The raids on Zaman daily and Samanyolu television marked an escalation of Erdogan's battle with ex-ally Fetullah Gulen, with whom he has been in open conflict since a graft investigation targeting Erdogan's inner circle emerged a year ago.
In scenes broadcast live on Turkish TV channels, top-selling Zaman's editor-in-chief Ekrem Dumanli smiled and studied police documents before being led through the newspaper's headquarters to applause from staff crowded onto balconies
"Let those who have committed a crime be scared," he said before police struggled to escort him through the crowds to a waiting car. "We are not scared."
Several hundred people chanted "The free press cannot be silenced" and "Turkey is proud of you".
The European Union was quick to condemn the raids, saying in an unusually strongly worded statement they were incompatible with media freedom and ran counter to European values.
The U.S. State Department called "as Turkey's friend and ally" on Turkish authorities to protect media freedom and other democratic values.
TERRORISM CHARGES
Istanbul Chief Prosecutor Hadi Salihoglu said in a statement arrest warrants had been issued for 31 people on charges of "establishing a terrorist group", forgery and slander.
In raids across EU-candidate Turkey, 24 people have been detained, including two former police chiefs, state broadcaster TRT Haber said. Also detained were Samanyolu's chairman and the staff of two Samanyolu drama series, one about an anti-terrorism squad and the other set in a southeast hit by Kurdish rebellion.
"This is a shameful sight for Turkey," chairman Hidayet Karaca said before his arrest. "Sadly in 21st Century Turkey this is the treatment they dish out to a media group with tens of television and radio stations, internet media and magazines."
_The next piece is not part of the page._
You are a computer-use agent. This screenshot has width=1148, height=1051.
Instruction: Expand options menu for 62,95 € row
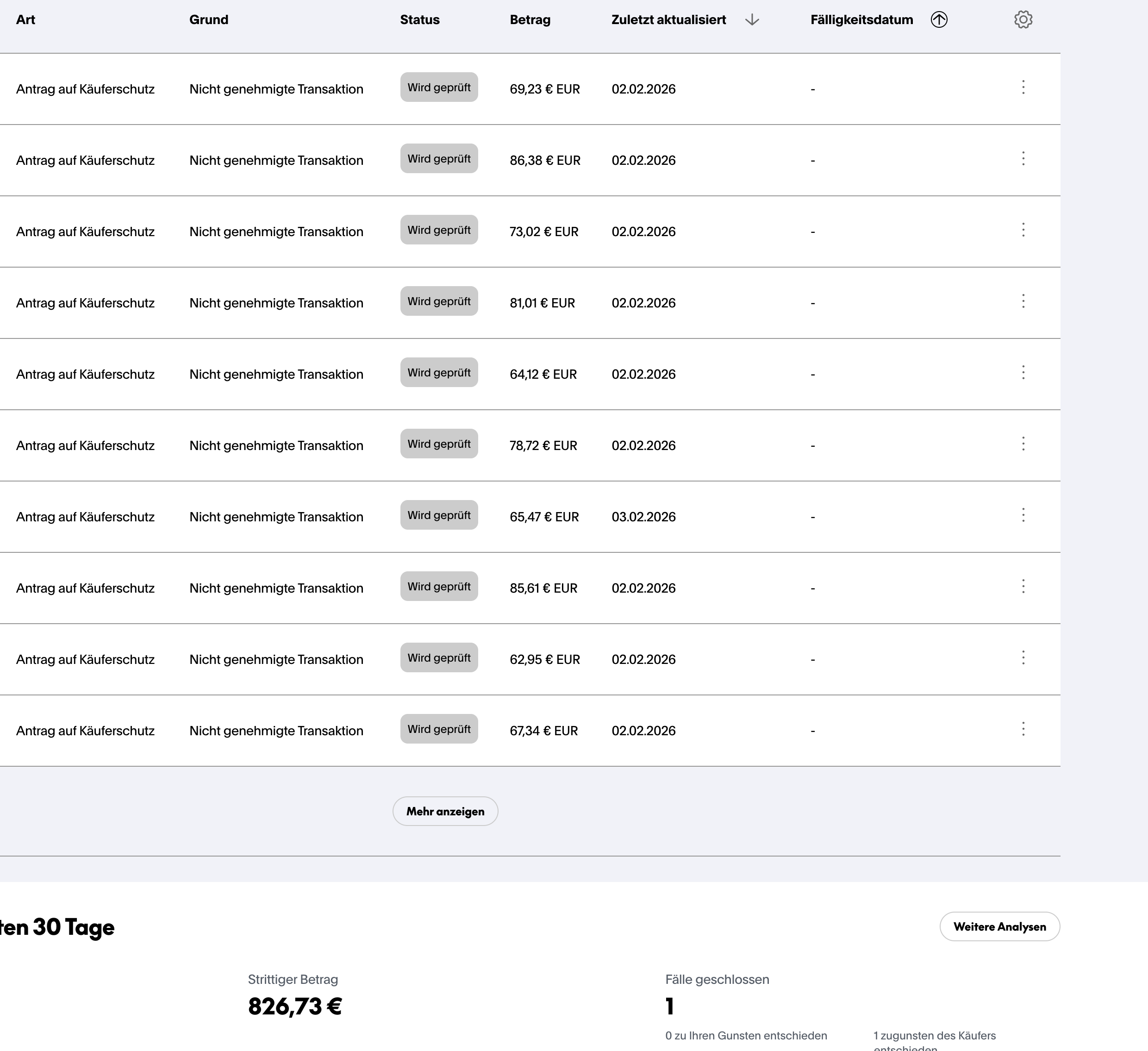point(1023,657)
Erdogan, whose AK Party was elected in 2002, introduced many democratic reforms in his first years in power and curbed army involvement in politics. NATO allies often cited Turkey as an example of a successful Muslim democracy, but more recently critics have accused Erdogan of intolerance of dissent and, increasingly, a divisive reversion to Islamist roots.
Alluding to Gulen's 'Hizmet' (service) movement and the raids, Prime Minister Ahmet Davutoglu told a meeting of his ruling AK Party in southeast Turkey those who "infiltrate state institutions" should expect to give account for their actions.
"Those who prepare dossiers against the prime minister of a government ... who came to power with the national will shall give account before the people and history," he said, attacking those who "declared war on the government in the guise of 'service'".
"COUP AGAINST DEMOCRACY"
Main opposition CHP leader Kemal Kilicdaroglu told reporters: "This is a coup government. A coup is being carried out against democracy".
Erdogan accuses Gulen of establishing a parallel structure in the state through his supporters in the judiciary, police and other institutions, while wielding influence through the media.
The cleric, living in self-imposed exile in Pennsylvania since 1999, denies any ambition to overthrow Erdogan.
Erdogan drew on Gulen's influence among police and judiciary in his first years of power to help tame an army that had toppled four governments since 1960, including Turkey's first Islamist-led cabinet. That relationship has dramatically soured.
Erdogan, who consolidated his power further in moving from the prime minister's office to the presidency in August, has described "Gulenists" in the past as terrorists and traitors.